子どもたちがより楽しく効果的に「文章題を読み解く力を養うこと」、「図形問題を把握する力を育成すること」を目的とした教材「玉井式国語的算数教室」(http://www.kokugoteki.jp/)、アジアでその人気が高まっている。
教材クリエイター玉井満代氏が監修し2010年に全国展開を開始、国内で270を超える学習塾が導入しているが、同時に韓国や香港、インドなどアジアにも広がっている。同教材は物語を楽しく読み進めながら算数の文章題を解くことで、情景・状況をしっかりとイメージして問題を解く習慣が身につく、いわば物語計算術だ。魅力あふれるキャラクターや子どもの興味を引く題材が子どもの集中力を高め、視覚で状況を把握するアニメーションが文章題を解く際のイメージ作りの助けになっている。また、これを繰り返すことでイメージング力が養われることを狙っている。

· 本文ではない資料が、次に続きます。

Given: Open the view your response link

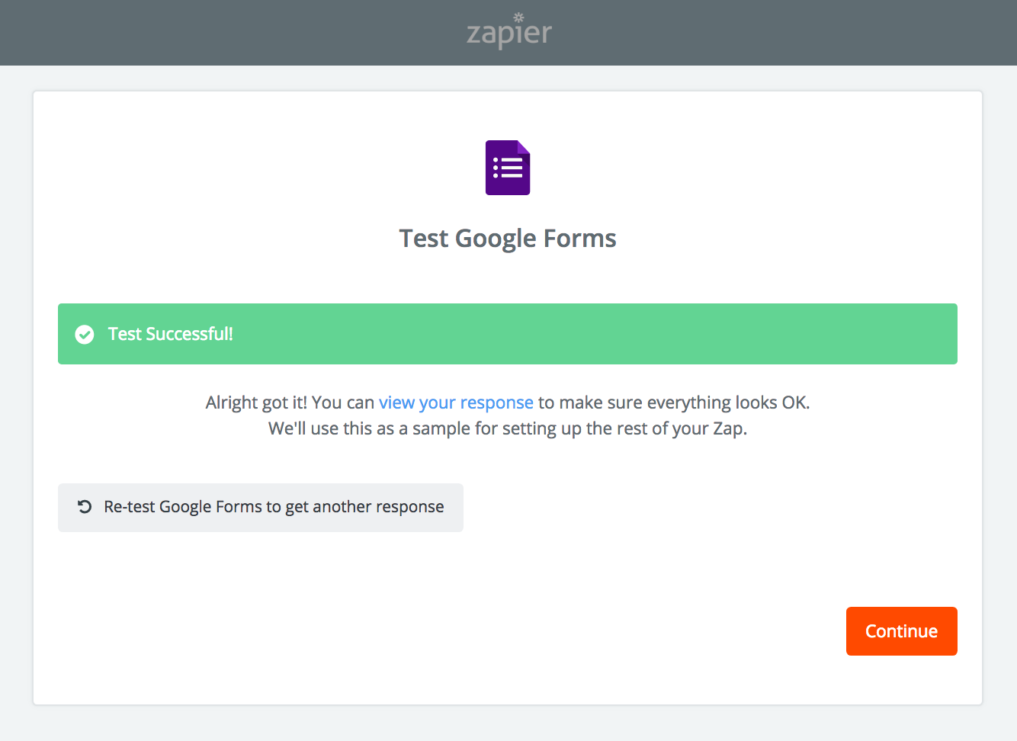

算数の力をつけるには、計算力だけでなく国語力が必要であるということの証明でもある。実際、算数が出来ない子は、算数そのものに問題があるというより国語力の低さが露呈することも少なくない。しかしその一方で、小学生のころから、算数ができるから理系の人間で国語ができるから文系と決めつけてしまうことがよくあるようだ。「玉井式国語的算数教室」は、ボーダーレスの現代において、本来は無いのにあると思われていた文系と理系の間の垣根を取り外すのに大いに役立っている。
理系は科学で文系は非科学、という勘違いをなくし、学問をすべからく「科学」とするのを一般化すべき時だ。科学は対象が何であろうと、経験に基づく仮説と実証からなる客観的かつ合理的な知識体系である。

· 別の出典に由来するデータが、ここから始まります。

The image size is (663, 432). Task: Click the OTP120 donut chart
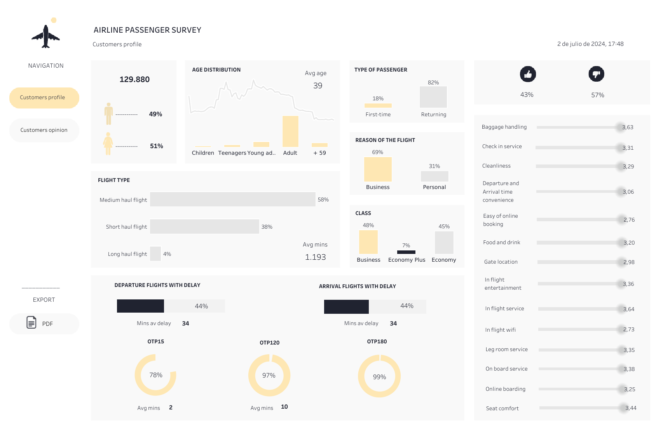(x=269, y=375)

かつてアップルの創始者S.ジョブズが語ったように、「技術はリベラルアーツや人間性と一緒になることで我々の心を歌わせる。そして、製品やサービスに昇華される。」 彼は、技術の理解と人間の理解、どちらが欠けても、人間の心を震わせ世界に衝撃を与えるような新しいサービスや製品を生み出すことはできないだろうと断言した。時代が求めているのは、学問の境界線をこえた広い教養と、異なる領域にある分野を結びつける知恵、化学反応を起こす創造力だ。学問のボーダーレス化につながる抜本的な教育改革が国力の基となることはいつの時代も同じと言える。

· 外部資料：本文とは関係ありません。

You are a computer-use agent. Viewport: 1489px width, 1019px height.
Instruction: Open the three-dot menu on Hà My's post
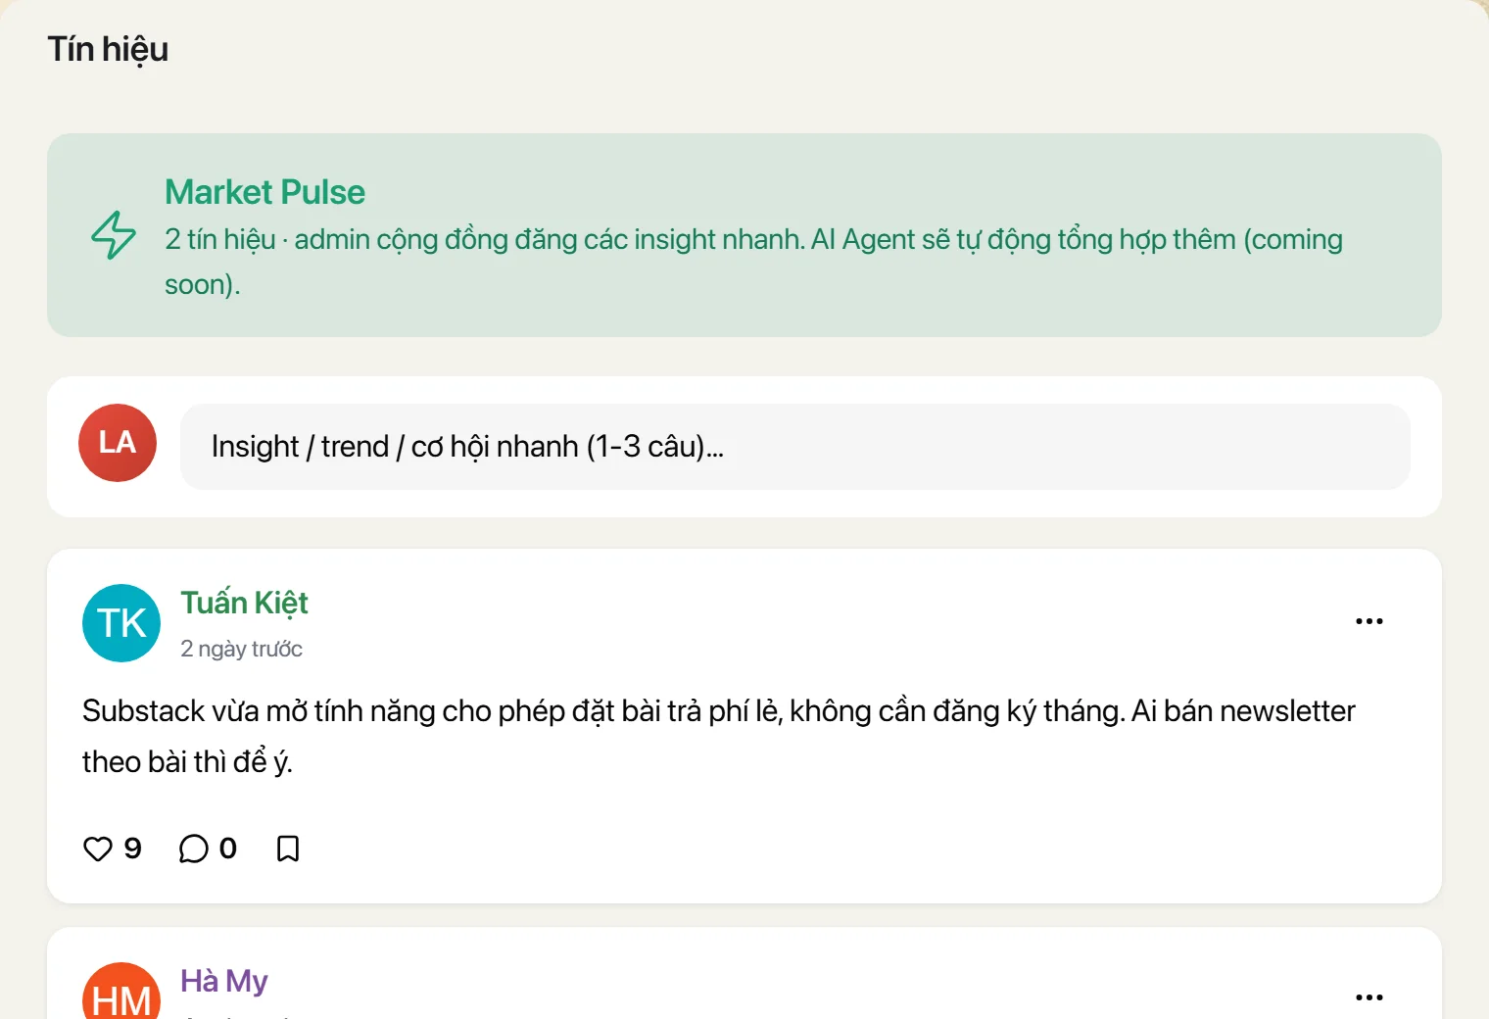[1369, 997]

IT教育に特化していたインドでも、最近「玉井式国語的算数教室」の教材が採用されているそうだ。日本の教育改革も英語や留学を取り入れれば良いというのではなく、技術とリベラルアーツと人間性を同次元で捉え、創造力のあるIQを持った人材を育てることを目標にしてほしい。
IQの低いリーダーに再度戦争に導かれない為にも。